The first starts very soon: at 6:30 p.m. PT and 9:30 p.m. ET. It’s the least well known of the four movies. It’s called "Deadline at Dawn," and it’s a crime thriller from 1946. The hard-boiled dialogue by Clifford Odets crackles, though it’s not as pointedly sharp as his dialogue in "Sweet Smell of Success." Odets is working from a novella by William Irish, which is a nom de plume of Cornell Woolrich, who was one of our greatest practioners of pulp fiction. A number of his works have been made into movies, including one of Hitchcock’s masterworks, "Rear Window."

"Deadline at Dawn" is an actor’s delight, with Susan Hayward, Paul Lukas, Marvin Miller and Joseph Calleia particular standouts.

That the acting is one of the film’s pleasures is no surprise, since the movie is the only motion picture directed by Harold Clurman, one of the most famous theatre directors in the history of New York theatre. WIth Lee Strasberg and Cheryl Crawford, Clurman founded the influential Group Theater in New York. Clurman was also a drama critic. I don’t know why he only directed this one movie.

The luminous black and while look of the movie is courtesy veteran RKO cinematographer Nicholas Musuraca. His work should be much better known than it is.

Following "Deadline at Dawn," you can catch, from 1944, "Murder My Sweet"  on TCM at 8 p.m. PT (11 p.m. ET). It’s one of two films featuring Raymond Chandler’s great L.A. detective Philip Marlowe that is showing on TCM tonight. Playing Marlowe in "Murder My Sweet" is Dick Powell, previously known for musicals. He’s wonderful in the part, and  he is my secord favorite Marlowe on screen.

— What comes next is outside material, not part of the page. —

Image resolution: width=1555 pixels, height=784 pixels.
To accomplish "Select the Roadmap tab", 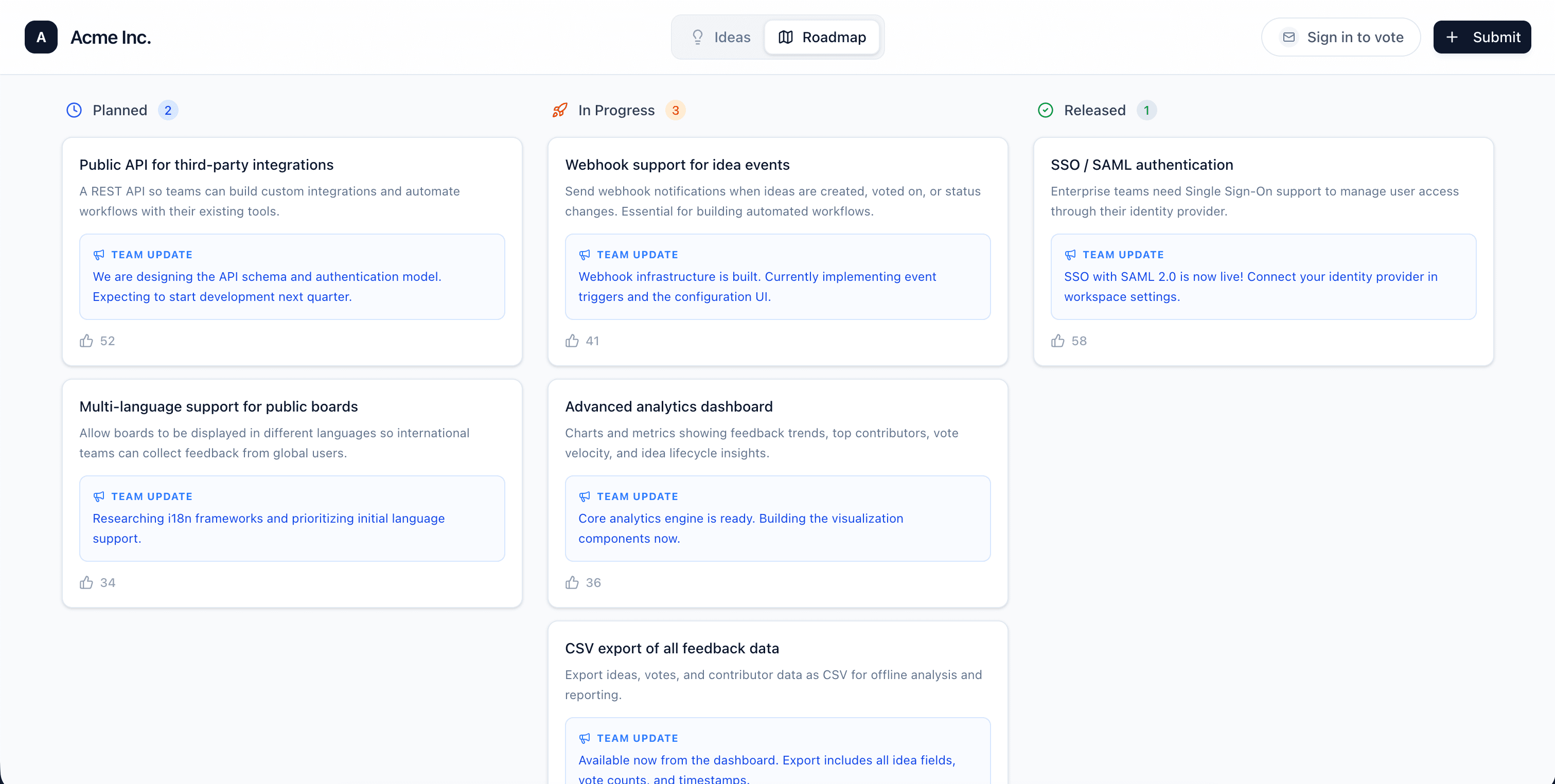I will [x=822, y=38].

My favorite portrayal of Marlowe is in another movie on tonight, and, in my opinion, the best of tonight’s lot. It’s "The Big Sleep,’ featuring Humphrey Bogart as Marlowe. From 1946, it’s directed almost flawlessly by Howard Hawks. One of Bogart’s best roles. Lauren Bacall is smart and sultry; Dorothy Malone is sexy and seductive  There is nothing about this movie that I don’t like. If you’ve never seen it, it’s one of the most enjoyable crime thrillers ever made.

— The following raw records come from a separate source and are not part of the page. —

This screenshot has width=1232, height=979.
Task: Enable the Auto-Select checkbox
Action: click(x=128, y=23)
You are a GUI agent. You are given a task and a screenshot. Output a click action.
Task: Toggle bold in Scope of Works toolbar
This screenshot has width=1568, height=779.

"The Big Sleep" screens on TCM tonight at 10 p.m. PT (1 a.m. ET).

The fourth film on tonight that I highly recommend is one of Hitchcock’s best, "Strangers on a Train." It has one of the best performances in any Hitchcock film, that of Robert Walker as the nasty Bruno Anthony, in a performance on the dark side that I think is only challenged in its greatness by Dennis Hopper in "Blue Velvet" and Andy Robinson in "Dirty Harry." Hitchcock is known as the "master of suspense," and this is one of the films from where that moniker comes.  "Strangers" comes on TCM at 2 a.m. PT (5 a.m. ET).